━━━ SELECTED EXTRACT ━━━

The imminent UK torture inquiry has put our UK litigation strategy on hold, however we are still actively gathering facts in relation to current illegal detention practices in the region that involve the UK, and will be feeding this into the inquiry.

In Afghanistan/Pakistan
Alongside colleagues in Reprieve and partner organisations, Reprieve has worked on filing suit in the US, the UK and Pakistan, for six Bagram prisoners, and obtained authorisations for four more since last quarter.

In Europe
Reprieve now has authorisation to represent two prisoners who were tortured in European CIA prisons – Abu Zubaydah and Abu Faraj al-Libbi. Reprieve arranged a meeting of key partners working on accountability in Poland and Lithuania, and we now have strong international teams working on cases in both jurisdictions. Reprieve is working on submissions that we hope to file in the next quarter in both cases.

UK
Reprieve has also commenced litigation to force the British government to disclose the identities of two men it admits to having captured in Iraq and transferred to US custody for rendition to Bagram Airforce Base in Afghanistan, where they remain. Reprieve had obtained a significant amount of worrying information about the plight of the two men, and during the previous quarter, we commenced litigation for the two men, which attracted a great deal of media attention. During this recent quarter, Reprieve met with the family and obtained authorisation to represent the second “unknown prisoner”. We have now filed suit in the UK for this man.

━━━ DATA SECTION ━━━

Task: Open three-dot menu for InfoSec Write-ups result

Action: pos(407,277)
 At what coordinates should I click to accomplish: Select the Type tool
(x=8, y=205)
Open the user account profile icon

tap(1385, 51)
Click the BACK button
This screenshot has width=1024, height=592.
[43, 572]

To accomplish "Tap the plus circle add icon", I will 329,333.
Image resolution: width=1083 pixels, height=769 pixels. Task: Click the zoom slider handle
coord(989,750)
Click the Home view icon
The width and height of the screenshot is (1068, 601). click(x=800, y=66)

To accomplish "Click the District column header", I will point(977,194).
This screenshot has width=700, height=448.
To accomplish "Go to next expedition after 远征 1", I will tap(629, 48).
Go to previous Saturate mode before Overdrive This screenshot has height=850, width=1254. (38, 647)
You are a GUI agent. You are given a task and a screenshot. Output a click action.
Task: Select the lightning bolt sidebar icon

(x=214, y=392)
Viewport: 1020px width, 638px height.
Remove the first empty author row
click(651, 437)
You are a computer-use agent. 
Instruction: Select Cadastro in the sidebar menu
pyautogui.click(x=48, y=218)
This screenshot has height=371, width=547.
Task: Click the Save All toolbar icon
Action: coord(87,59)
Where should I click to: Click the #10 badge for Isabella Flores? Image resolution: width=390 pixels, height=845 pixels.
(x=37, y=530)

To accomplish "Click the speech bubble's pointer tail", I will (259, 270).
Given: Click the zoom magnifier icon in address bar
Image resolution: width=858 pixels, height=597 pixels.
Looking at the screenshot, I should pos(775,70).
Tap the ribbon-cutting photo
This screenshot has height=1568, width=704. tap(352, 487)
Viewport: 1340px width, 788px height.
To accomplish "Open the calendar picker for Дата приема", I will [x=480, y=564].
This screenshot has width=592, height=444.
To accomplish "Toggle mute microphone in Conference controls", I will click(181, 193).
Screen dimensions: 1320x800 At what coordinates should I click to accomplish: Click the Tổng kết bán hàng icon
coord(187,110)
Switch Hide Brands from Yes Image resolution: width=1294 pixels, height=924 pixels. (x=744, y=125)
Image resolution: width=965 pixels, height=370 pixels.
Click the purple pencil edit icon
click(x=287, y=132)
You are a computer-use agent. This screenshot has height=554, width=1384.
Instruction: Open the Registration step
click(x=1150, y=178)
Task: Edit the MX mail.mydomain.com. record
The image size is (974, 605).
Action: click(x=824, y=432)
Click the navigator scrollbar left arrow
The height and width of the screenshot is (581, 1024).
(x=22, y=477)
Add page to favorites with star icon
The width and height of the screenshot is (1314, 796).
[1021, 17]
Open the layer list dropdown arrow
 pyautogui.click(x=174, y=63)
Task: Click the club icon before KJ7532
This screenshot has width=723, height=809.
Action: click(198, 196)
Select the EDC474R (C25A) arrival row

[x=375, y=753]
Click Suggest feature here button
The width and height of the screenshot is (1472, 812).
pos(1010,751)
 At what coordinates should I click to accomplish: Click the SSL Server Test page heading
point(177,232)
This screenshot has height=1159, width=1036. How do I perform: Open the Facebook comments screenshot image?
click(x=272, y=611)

━━━

• _APPLY WHAT YOU READ_:
[A] From the Reprieve update, extract the passage that begins at the words "The imminent UK" and stops after "into the inquiry.".
[B] According to the Reprieve update, which two prisoners tortured in European CIA prisons does Reprieve now have authorization to represent?

• _TASK-BY-TASK OUTPUTS_:
[A]
The imminent UK torture inquiry has put our UK litigation strategy on hold, however we are still actively gathering facts in relation to current illegal detention practices in the region that involve the UK, and will be feeding this into the inquiry.

[B] Abu Zubaydah and Abu Faraj al-Libbi.